U.S. Supreme Court
Carlson v. Curtiss, 234 U.S. 103 (1914)
Carlson v. Curtiss
Submitted March 17, 1914
Decided May 25, 1914
234 U.S. 103
Although plaintiff in error, after setting up a federal defense in the trial court, may not have based any exceptions upon the failure of that court to recognize it, if the appellate court did recognize, and by its decision necessarily overruled, that defense, this Court must deal with the federal question. North Carolina R. Co. v. Zachary, 232 U. S. 248.
While, in ordinary cases, this Court is bound by the findings of the state court of last resort, that court cannot, by omitting to pass upon basic questions of fact, deprive a litigant of the benefit of a federal right properly asserted, and it is the duty of this Court, in the absence of adequate findings, to examine the record in order to determine whether there is evidence which furnishes a basis for such a federal right. Southern Pacific Co. v.

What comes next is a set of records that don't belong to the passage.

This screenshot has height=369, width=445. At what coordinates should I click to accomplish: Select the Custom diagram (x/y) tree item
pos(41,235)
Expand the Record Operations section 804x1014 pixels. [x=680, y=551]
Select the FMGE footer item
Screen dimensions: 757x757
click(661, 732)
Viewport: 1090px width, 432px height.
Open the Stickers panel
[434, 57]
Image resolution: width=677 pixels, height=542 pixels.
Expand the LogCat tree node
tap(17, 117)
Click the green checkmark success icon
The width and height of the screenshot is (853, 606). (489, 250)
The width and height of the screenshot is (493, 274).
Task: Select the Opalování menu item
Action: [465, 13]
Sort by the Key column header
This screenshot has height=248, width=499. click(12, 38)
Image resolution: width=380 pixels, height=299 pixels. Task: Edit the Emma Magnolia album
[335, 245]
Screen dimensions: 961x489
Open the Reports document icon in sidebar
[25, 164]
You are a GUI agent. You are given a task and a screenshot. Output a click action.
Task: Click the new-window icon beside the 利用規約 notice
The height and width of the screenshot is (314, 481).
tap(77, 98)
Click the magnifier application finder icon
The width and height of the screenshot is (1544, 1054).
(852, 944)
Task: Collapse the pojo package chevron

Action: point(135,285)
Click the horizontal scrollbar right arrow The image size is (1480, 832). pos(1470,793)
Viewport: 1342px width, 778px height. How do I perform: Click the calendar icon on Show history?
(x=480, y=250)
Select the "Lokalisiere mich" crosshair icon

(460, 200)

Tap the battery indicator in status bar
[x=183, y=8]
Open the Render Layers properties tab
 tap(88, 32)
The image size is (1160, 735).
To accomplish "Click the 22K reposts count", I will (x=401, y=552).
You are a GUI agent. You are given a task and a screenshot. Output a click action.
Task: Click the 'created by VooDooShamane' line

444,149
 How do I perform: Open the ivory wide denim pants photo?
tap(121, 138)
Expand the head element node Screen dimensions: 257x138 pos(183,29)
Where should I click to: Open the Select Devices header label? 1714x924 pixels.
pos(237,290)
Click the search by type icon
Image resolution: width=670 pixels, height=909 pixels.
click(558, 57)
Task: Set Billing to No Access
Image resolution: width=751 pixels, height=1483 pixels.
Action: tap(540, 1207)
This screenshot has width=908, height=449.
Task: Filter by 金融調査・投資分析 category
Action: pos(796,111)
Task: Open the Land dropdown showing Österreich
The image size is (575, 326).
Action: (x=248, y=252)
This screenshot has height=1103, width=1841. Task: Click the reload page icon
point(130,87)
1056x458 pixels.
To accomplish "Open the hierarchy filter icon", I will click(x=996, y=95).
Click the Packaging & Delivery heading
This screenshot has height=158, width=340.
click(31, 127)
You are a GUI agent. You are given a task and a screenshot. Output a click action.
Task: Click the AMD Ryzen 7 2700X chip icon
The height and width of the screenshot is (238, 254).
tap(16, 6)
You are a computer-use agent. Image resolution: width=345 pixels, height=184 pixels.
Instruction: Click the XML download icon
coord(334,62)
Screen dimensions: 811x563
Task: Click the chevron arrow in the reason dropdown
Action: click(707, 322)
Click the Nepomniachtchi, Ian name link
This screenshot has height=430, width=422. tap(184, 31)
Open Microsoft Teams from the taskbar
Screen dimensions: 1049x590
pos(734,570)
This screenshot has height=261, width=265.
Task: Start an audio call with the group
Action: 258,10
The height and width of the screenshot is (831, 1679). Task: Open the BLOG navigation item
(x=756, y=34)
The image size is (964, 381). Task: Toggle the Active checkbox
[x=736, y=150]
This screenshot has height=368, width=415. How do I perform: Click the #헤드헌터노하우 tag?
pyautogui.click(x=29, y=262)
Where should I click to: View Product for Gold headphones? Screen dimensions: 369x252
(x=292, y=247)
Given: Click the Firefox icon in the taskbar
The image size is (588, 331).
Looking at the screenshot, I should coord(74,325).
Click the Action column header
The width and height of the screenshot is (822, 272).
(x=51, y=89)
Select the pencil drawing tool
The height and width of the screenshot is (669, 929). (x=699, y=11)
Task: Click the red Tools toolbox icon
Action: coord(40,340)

Schuyler, 227 U. S. 601.
After reviewing the congressional and state legislation in regard to the construction of the Lake Washington Waterway, held that Congress has refrained from authorizing any work on behalf of the federal government with reference to lowering the level of Lake Washington, and that all responsibility in that respect was assumed by the state and county, and, notwithstanding the contract was made by chanroblesvirtualawlibrary
an officer of the United States Army, it was not on behalf of the United States, but as representing the Washington.
Under the acts of Congress relative to the Lake Washington Waterway, no agency of the federal government could have arisen prior to the action involved in this case with respect to anything done in connection with the construction of the canal.
Orders given by an officer of the United States in connection with work not authorized by any act of Congress will not justify one violating the injunction of a state court as doing the act under the direction of officers of the United States in charge of government work.
The fact that title to right of way for a canal has vested in the United States, and, after completion, the Secretary of War is to take charge of the canal, does not make the United States responsible prior to completion where Congress has expressly declared that the canal will only be accepted after completion, and that the local authorities shall meanwhile assume all responsibility in connection therewith.
66 Wash. 639 affirmed.
The facts, which involve a review of the legislation, state and federal, in regard to the construction of the Lake Washington Waterway to Puget Sound, and the extent of the responsibility of the federal government therefor, are stated in the opinion.